··· QUELLENAUSZUG
Im gleichen Alter zeitgleich zu Tode gekommen

Israelische Soldaten hinterlassen zerstörte Häuser

Freitag, 12. April 2002 ? 15 Uhr MEZ Sommerzeit (3 p.m. Palästina / 4 p.m. Israel)

Zu diesem Zeitpunkt endet das Leben von zwei Menschen. Sie sind beide gleich alt, lebten in weniger als zehn Kilometer Distanz, waren gesund und dachten in diesem Augenblick sicher nicht an ihren Tod. Es handelt sich um Zuhila Hushi, 47 Jahre alt, wohnhaft in Jerusalem und um Atallah Al Hayek., ebenfalls 47 Jahre
alt, aus Beit Sahour.

Zuhila Hushi wird zu diesem Zeitpunkt, mit fünf anderen zusammen, von der Selbstmord-Attentäterin Andaleeb Taqataqah aus dem Dorf Beit Fajar, zwischen Bethlehem und Hebron gelegen, bei der Bushaltestelle am Markt Mahane Yehudah mit in den Tod gerissen. Dieses scheußliche Attentat findet am Freitagabend bereits Eingang in die
Weltmedien. Der amerikanische Außenminister Powell, auf Vermittlungstour im Nahen Osten, sagt daraufhin das für den darauf folgenden Samstag geplante Treffen mit Arafat ab. Er wie sein Präsident und andere Staatsmänner der Welt verdammen dieses Attentat.
······
> AUFGABE
Kopieren Sie den Text über die zwei am 12. April 2002 ums Leben gekommenen Menschen vollständig und ohne jede Änderung.
··· DATENZEILEN
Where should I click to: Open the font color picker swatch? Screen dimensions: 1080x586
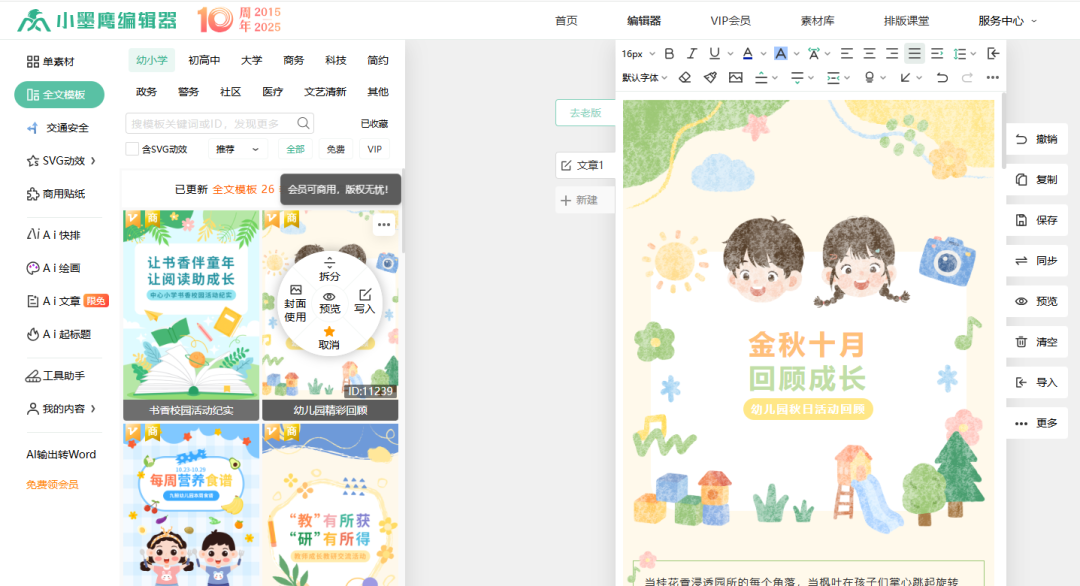(748, 54)
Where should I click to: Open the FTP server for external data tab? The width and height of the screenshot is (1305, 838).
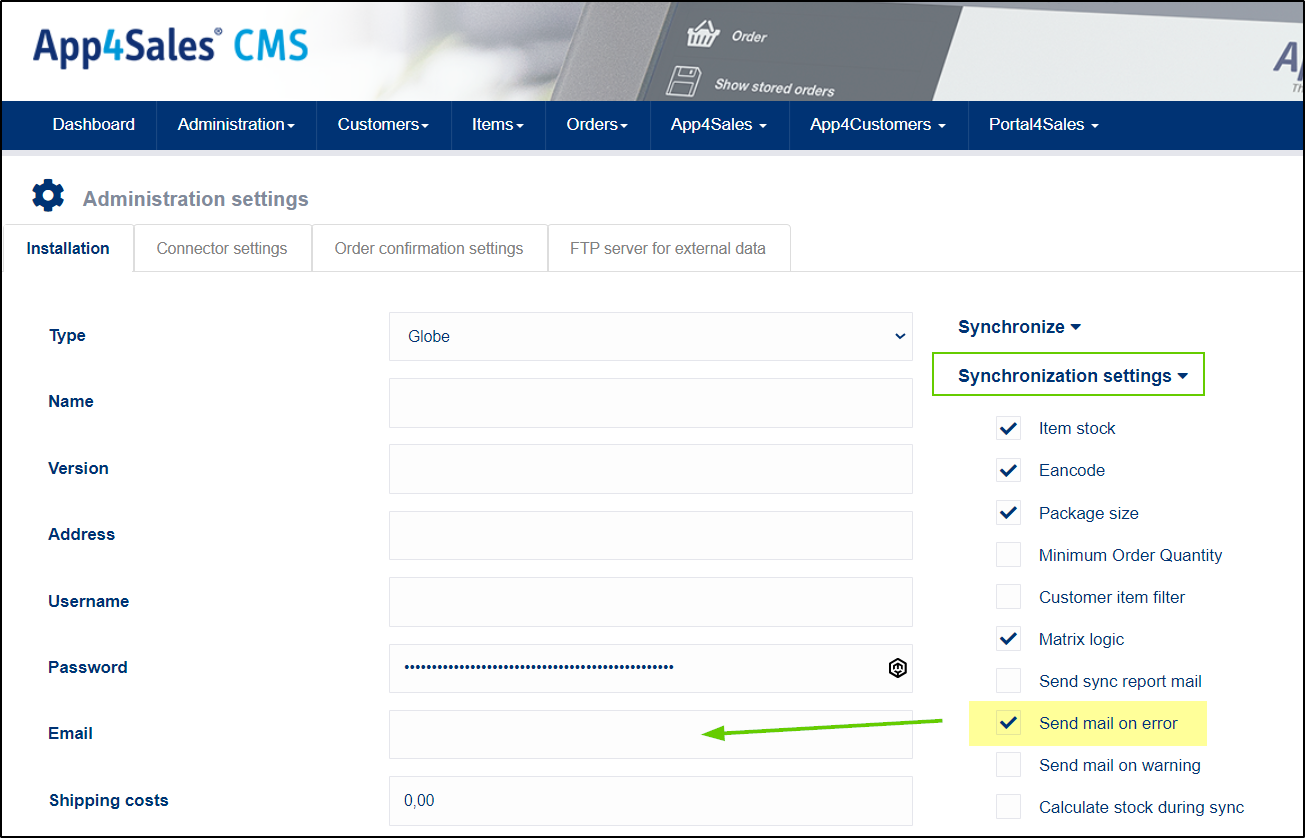point(668,247)
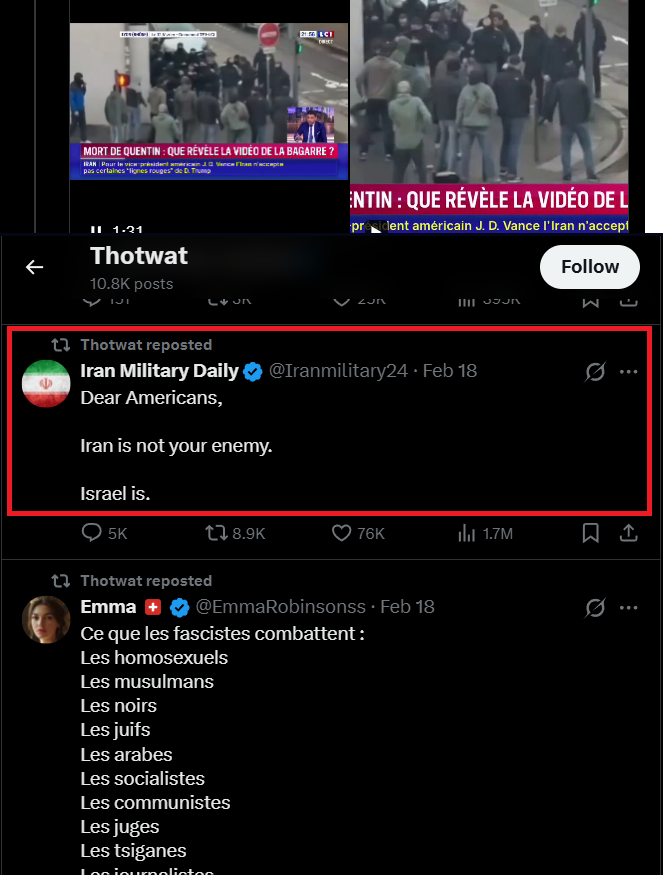
Task: Open Iran Military Daily profile avatar
Action: click(x=45, y=383)
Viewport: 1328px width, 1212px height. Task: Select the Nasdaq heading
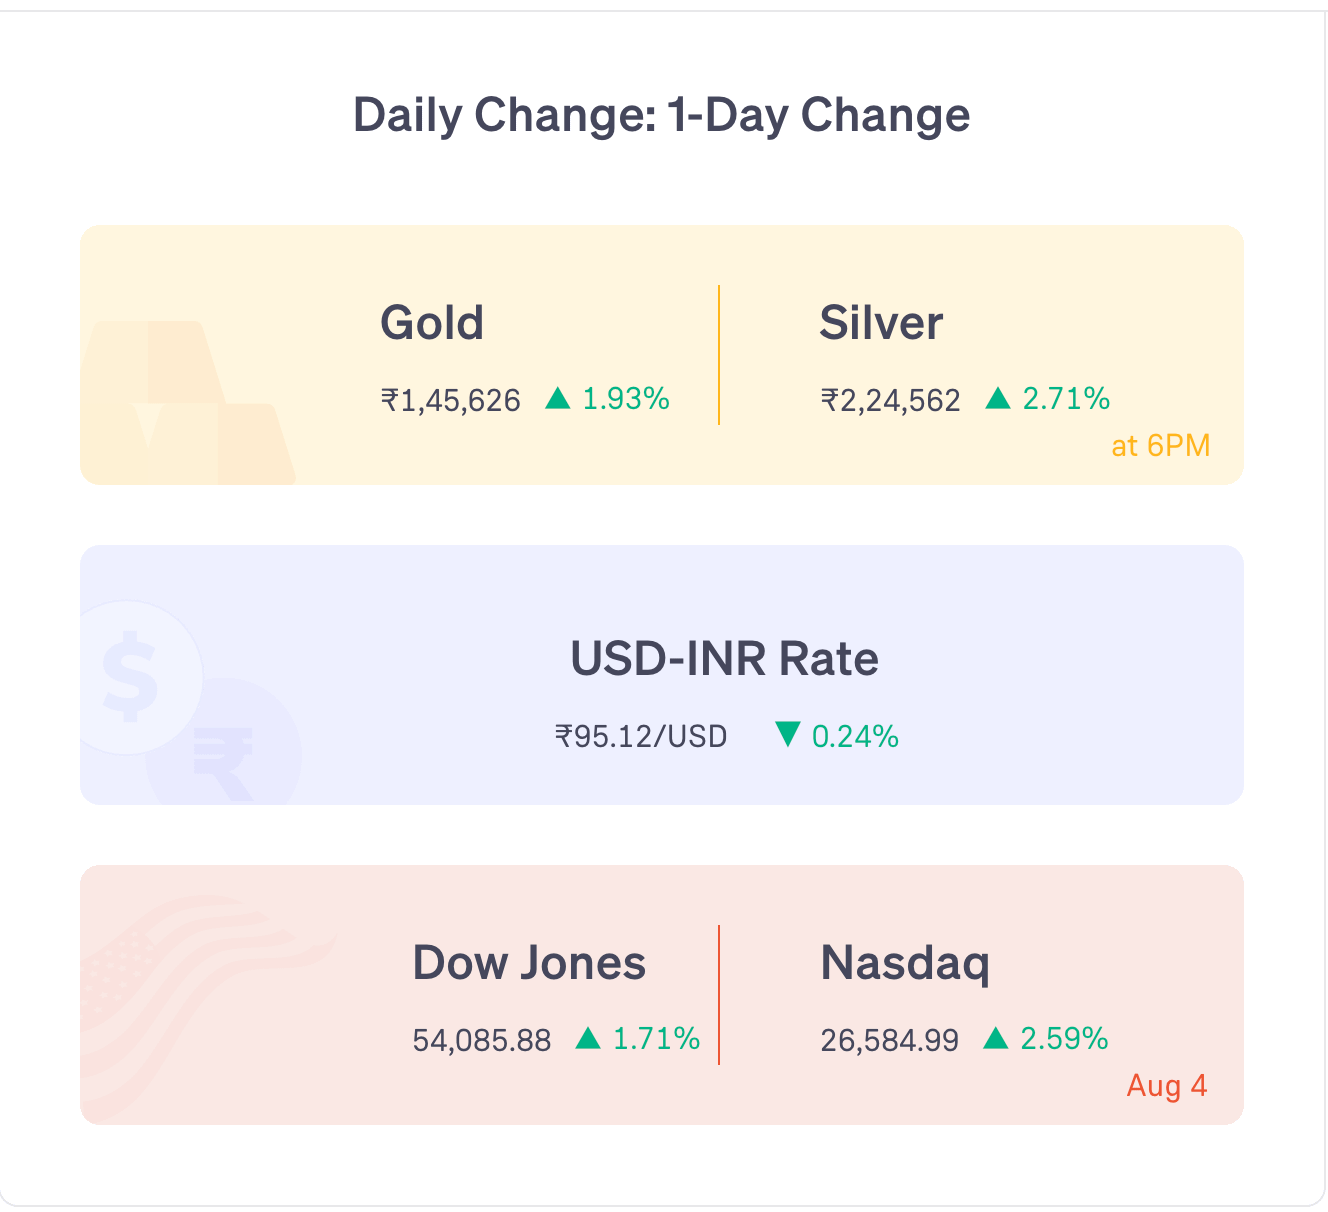point(905,964)
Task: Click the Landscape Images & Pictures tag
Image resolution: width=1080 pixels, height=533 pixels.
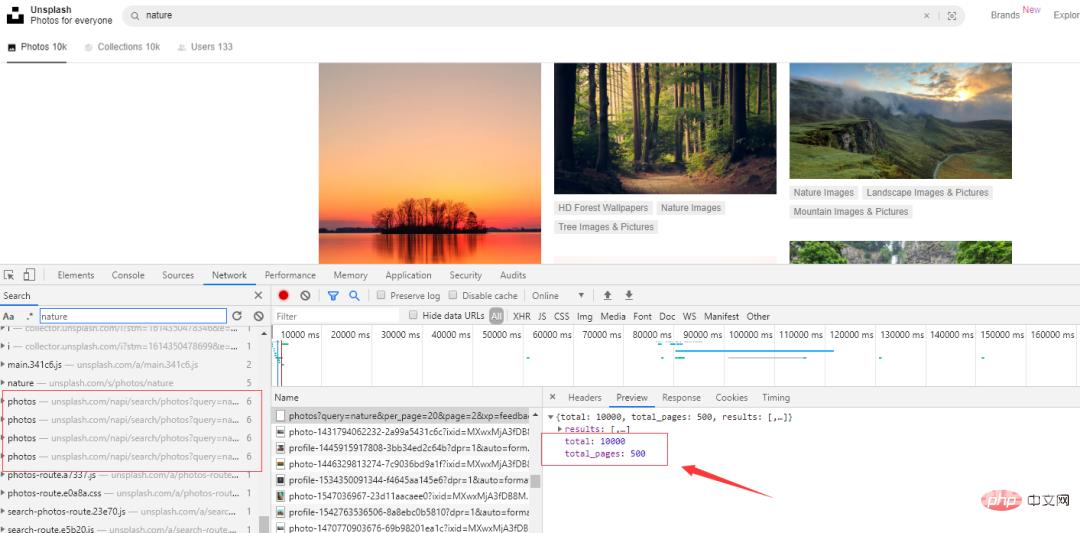Action: [927, 193]
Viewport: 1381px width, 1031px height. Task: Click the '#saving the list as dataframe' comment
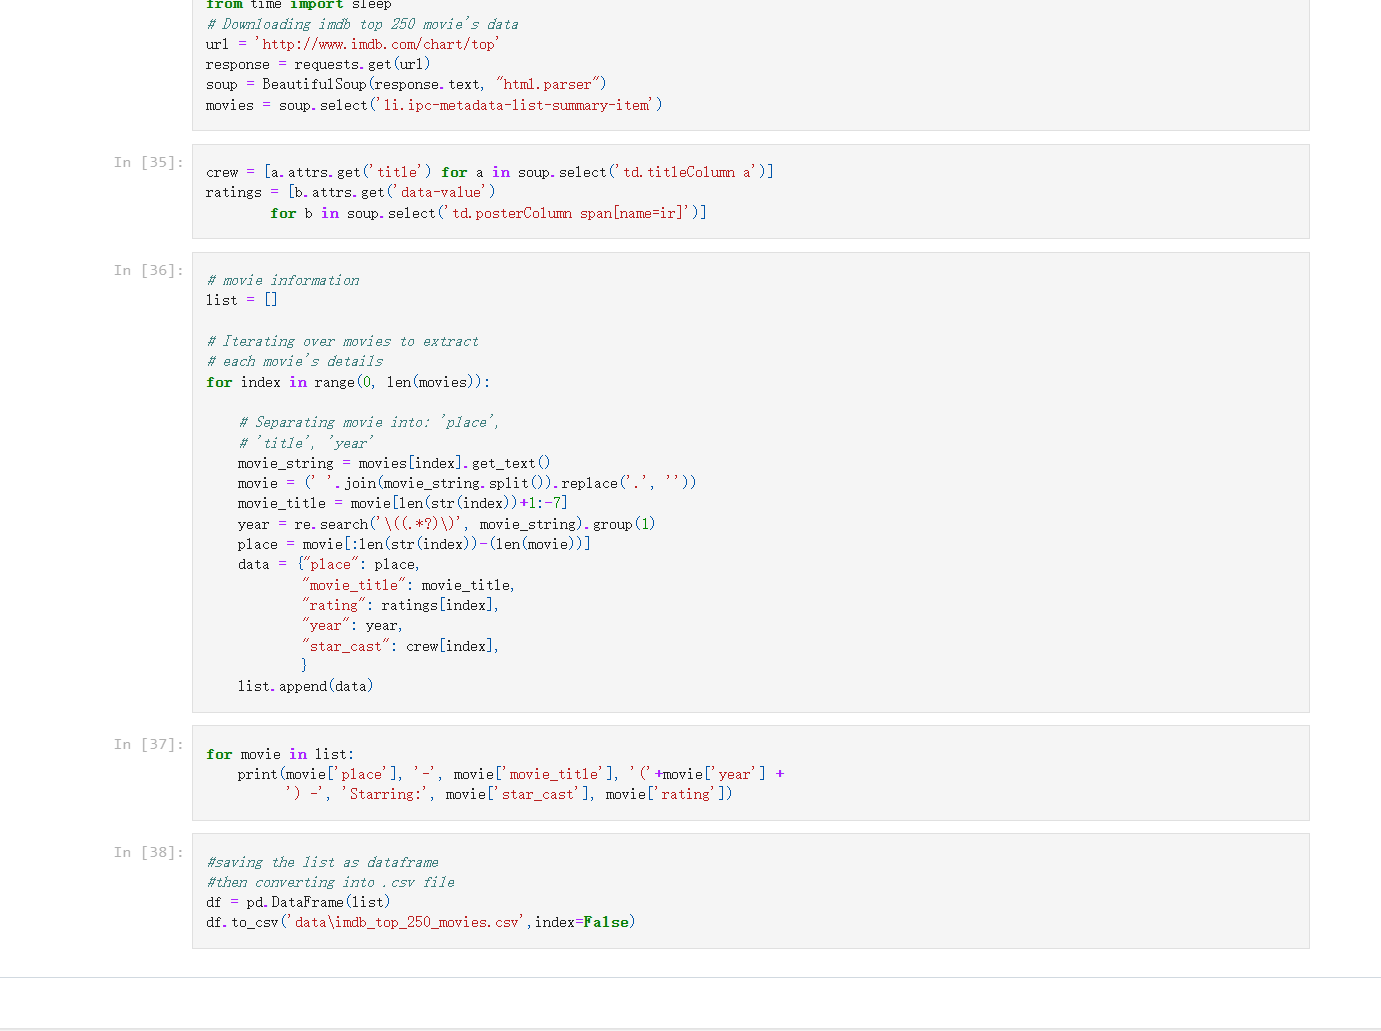322,862
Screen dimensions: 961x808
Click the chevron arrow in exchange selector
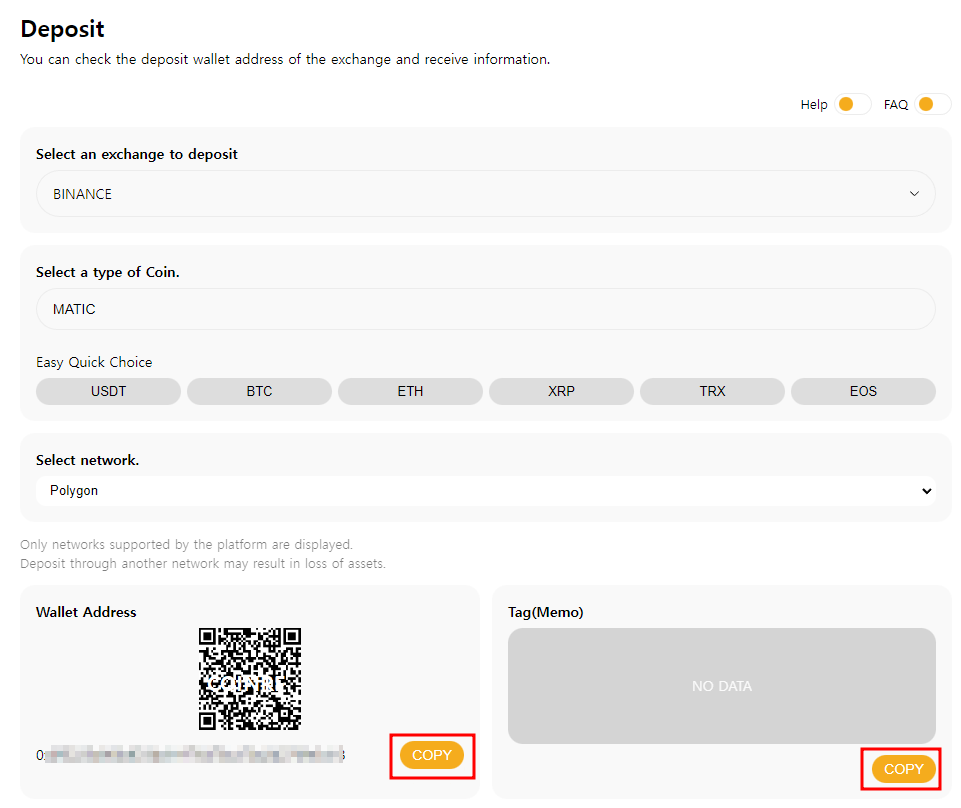914,194
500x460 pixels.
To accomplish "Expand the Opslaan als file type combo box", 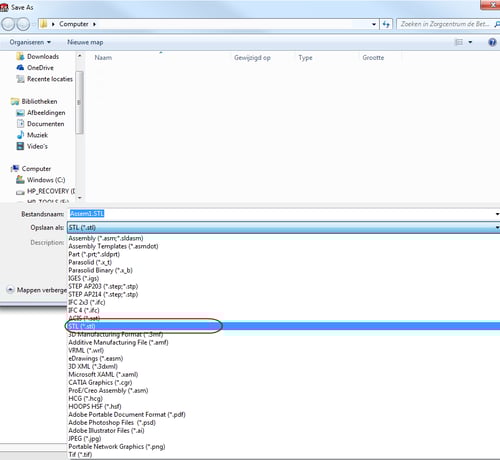I will [283, 228].
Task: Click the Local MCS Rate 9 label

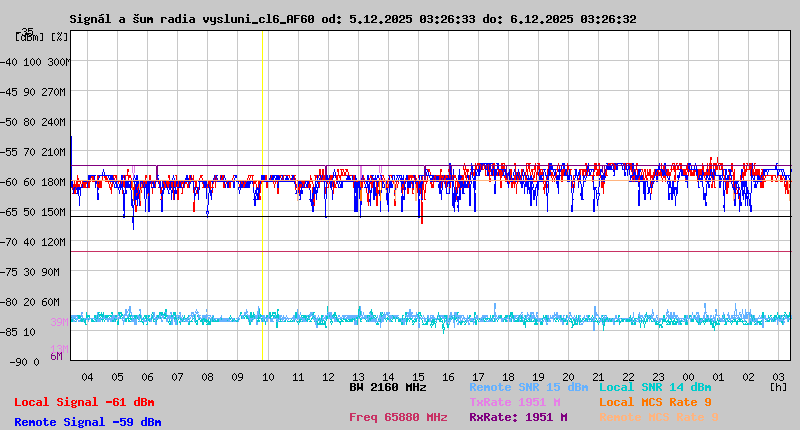Action: point(655,402)
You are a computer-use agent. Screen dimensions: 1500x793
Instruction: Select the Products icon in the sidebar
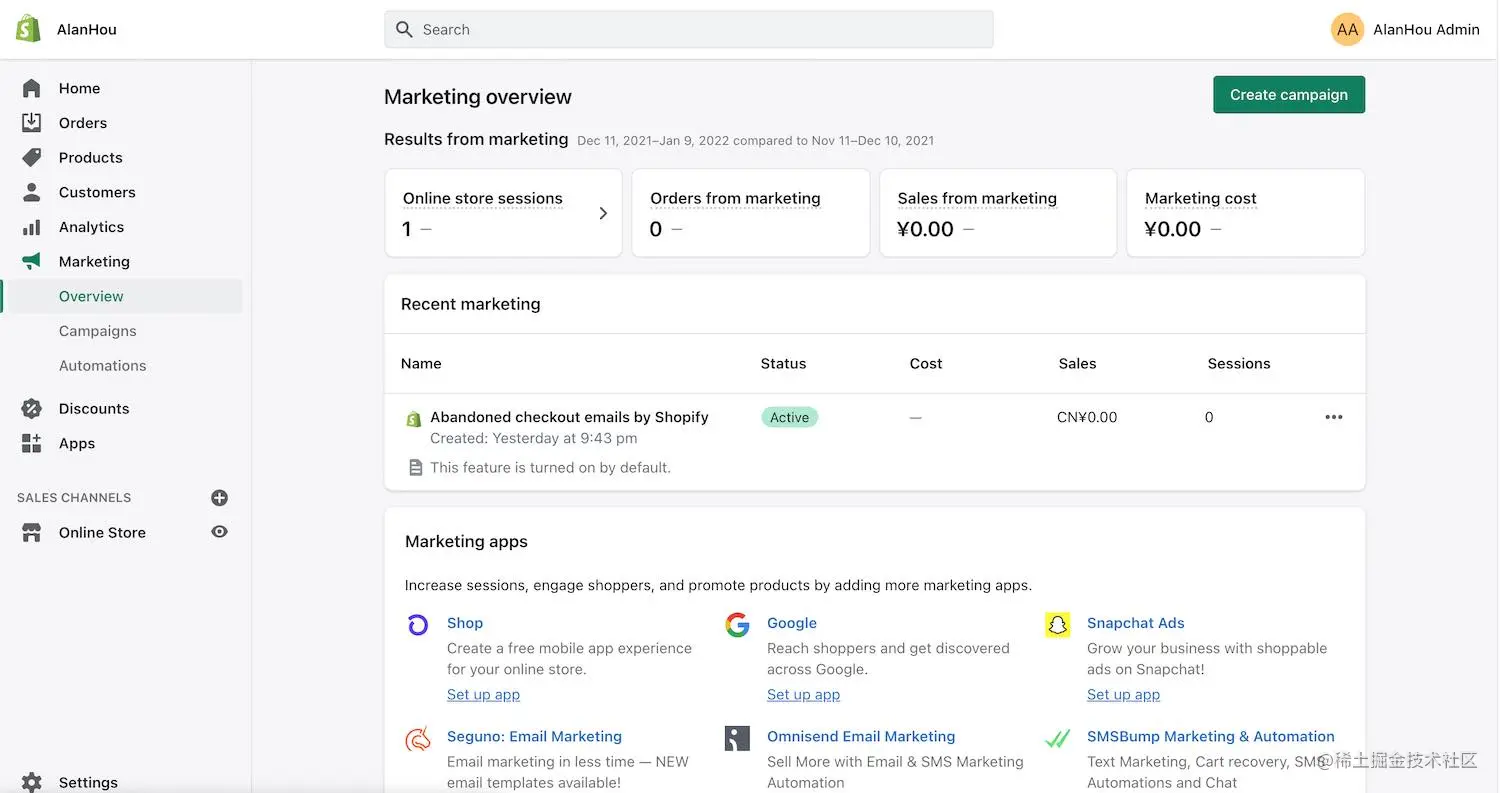click(32, 157)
······
> LÖSUNG DER AUFGABE
Im gleichen Alter zeitgleich zu Tode gekommen

Israelische Soldaten hinterlassen zerstörte Häuser

Freitag, 12. April 2002 ? 15 Uhr MEZ Sommerzeit (3 p.m. Palästina / 4 p.m. Israel)

Zu diesem Zeitpunkt endet das Leben von zwei Menschen. Sie sind beide gleich alt, lebten in weniger als zehn Kilometer Distanz, waren gesund und dachten in diesem Augenblick sicher nicht an ihren Tod. Es handelt sich um Zuhila Hushi, 47 Jahre alt, wohnhaft in Jerusalem und um Atallah Al Hayek., ebenfalls 47 Jahre
alt, aus Beit Sahour.

Zuhila Hushi wird zu diesem Zeitpunkt, mit fünf anderen zusammen, von der Selbstmord-Attentäterin Andaleeb Taqataqah aus dem Dorf Beit Fajar, zwischen Bethlehem und Hebron gelegen, bei der Bushaltestelle am Markt Mahane Yehudah mit in den Tod gerissen. Dieses scheußliche Attentat findet am Freitagabend bereits Eingang in die
Weltmedien. Der amerikanische Außenminister Powell, auf Vermittlungstour im Nahen Osten, sagt daraufhin das für den darauf folgenden Samstag geplante Treffen mit Arafat ab. Er wie sein Präsident und andere Staatsmänner der Welt verdammen dieses Attentat.